Like it!

Join us on Facebook!

Like it!

Writing a custom iterator in modern C++

An experimental Forward Iterator written from scratch to boost up hand-made containers.

An iterator is an object that points to an element inside a container. Like a pointer, an iterator can be used to access the element it points to and can be moved through the content of the container. Each container in the C++ Standard Library provides its own iterator, as well as some methods to retrieve it. Using iterators is quite easy: obtain an instance from a container, move it around where needed and then get the pointed element.

Concretely, an iterator is a simple class that provides a bunch of operators: increment ++, dereference * and few others which make it very similar to a pointer and the arithmetic operations you can perform on it. In fact, iterators are a generalization of pointers, which are often used as a foundation when writing the iterator itself.

Iterators are one of the building blocks of the Standard Library containers, but they are also useful when you want to provide the ability to iterate over elements of a custom container that you wrote yourself: this is what I want to investigate in the present article. Adding iterators to your containers will make them compatible with the range-based for loops and the C++ Algorithms library: a collection of functions for searching, sorting, counting and manipulating containers, based on iterators.

A dummy container for our experiments

Before digging deeper, let's define a silly custom container that we want to spice up with iterators:

class Integers
{
private:
    int m_data[200];
};

The Integers class is a wrapper around a raw array of ints: we want to be able to access elements of that private array through an iterator, as well as to loop over it or pass it to any of the Standard Library algorithms. Let's start by making some design decisions.

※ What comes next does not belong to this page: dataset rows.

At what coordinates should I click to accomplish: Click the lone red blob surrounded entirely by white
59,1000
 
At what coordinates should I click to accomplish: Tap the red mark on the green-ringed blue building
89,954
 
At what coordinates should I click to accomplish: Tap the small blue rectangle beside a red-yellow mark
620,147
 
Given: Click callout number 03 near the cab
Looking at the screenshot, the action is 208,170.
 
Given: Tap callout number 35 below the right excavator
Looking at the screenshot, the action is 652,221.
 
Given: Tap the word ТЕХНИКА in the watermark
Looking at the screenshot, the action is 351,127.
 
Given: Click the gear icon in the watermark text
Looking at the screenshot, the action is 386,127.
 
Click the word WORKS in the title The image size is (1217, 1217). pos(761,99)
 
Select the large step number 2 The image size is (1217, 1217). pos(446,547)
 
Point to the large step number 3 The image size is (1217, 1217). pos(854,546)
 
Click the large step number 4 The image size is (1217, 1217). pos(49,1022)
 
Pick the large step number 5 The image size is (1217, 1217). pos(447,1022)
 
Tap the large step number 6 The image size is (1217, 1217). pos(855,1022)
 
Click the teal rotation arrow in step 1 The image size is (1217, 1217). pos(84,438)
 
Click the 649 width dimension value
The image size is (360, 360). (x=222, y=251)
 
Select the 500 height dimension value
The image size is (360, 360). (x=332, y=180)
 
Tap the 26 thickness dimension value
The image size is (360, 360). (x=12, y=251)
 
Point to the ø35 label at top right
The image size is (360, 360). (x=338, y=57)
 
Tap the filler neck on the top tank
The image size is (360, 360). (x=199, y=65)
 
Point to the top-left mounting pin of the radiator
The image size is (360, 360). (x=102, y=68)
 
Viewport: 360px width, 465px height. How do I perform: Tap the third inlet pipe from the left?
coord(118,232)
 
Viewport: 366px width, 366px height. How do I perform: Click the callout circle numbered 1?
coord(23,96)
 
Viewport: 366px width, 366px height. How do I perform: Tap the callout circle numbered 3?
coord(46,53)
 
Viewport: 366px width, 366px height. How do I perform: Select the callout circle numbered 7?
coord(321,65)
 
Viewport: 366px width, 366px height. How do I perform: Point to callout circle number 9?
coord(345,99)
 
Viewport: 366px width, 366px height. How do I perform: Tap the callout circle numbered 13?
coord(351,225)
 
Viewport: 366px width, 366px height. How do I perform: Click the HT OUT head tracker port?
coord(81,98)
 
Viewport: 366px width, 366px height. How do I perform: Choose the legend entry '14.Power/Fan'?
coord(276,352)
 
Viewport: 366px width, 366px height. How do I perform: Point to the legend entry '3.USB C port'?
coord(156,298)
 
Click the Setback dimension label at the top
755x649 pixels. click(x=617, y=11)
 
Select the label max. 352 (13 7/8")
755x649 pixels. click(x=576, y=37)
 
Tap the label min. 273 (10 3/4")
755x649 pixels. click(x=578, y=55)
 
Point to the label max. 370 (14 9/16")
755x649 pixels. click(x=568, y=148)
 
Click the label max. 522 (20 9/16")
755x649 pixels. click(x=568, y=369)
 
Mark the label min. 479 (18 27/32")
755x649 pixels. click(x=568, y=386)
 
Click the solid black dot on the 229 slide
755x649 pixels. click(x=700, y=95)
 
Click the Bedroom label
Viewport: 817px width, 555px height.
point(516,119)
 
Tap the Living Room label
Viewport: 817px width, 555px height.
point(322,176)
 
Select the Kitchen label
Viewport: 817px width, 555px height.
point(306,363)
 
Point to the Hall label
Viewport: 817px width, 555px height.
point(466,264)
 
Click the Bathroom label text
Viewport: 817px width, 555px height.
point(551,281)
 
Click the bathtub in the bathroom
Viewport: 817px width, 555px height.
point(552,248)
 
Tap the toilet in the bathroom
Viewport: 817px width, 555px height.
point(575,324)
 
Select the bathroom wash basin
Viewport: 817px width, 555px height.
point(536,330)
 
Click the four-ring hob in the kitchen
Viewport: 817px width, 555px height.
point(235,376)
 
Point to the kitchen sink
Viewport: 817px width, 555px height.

Choose the nature of our iterator

The first step is to choose the type of iterator we want to implement. Modern C++ defines six types:

# Name Description
1 Input Iterator Can scan the container forward only once, can't change the value it points to (read-only);
2 Output Iterator Can scan the container forward only once, can't read the value it points to (write-only);
3 Forward Iterator Can scan the container forward multiple times, can read and write the value it points to;
4 Bidirectional Iterator Same as previous one but can scan the container back and forth;
5 Random Access Iterator Same as previous one but can access the container also non-sequentially (i.e. by jumping around);
6 Contiguous Iterator Same as previous one, with the addition that logically adjacent elements are also physically adjacent in memory.

The six categories are hierarchical: a Bidirectional Iterator is also a Forward Iterator and a Random Access Iterator is both a Bidirectional and a Forward Iterator and so on. Normally, all iterators are Input Iterators (1) which makes them read-only, also known as constant iterators. Iterators that both support read and write operations are also Output Iterators (2) and are called mutable iterators.

Iterators hierarchy
1. Iterators hierarchy in C++. All iterators are Input Iterators, Output Iterators or both.

Input and Output iterators are often used for low-level components such as input and output streams (the so-called single-pass algorithms) and thus have limitations. We want to do more with our custom container, so we will skip those two and jump straight to the mutable Forward Iterator.

Prepare the custom iterator

An iterator is usually declared inside the class it belongs to, for example:

class Integers
{
public:
    struct Iterator { /* ... */ };

    // ...
};

The first thing to do is to assign the iterator some properties. Until C++17 this is done by tagging it with the tag dispatch mechanism, while C++20 uses concepts: in this article I will follow the traditional approach.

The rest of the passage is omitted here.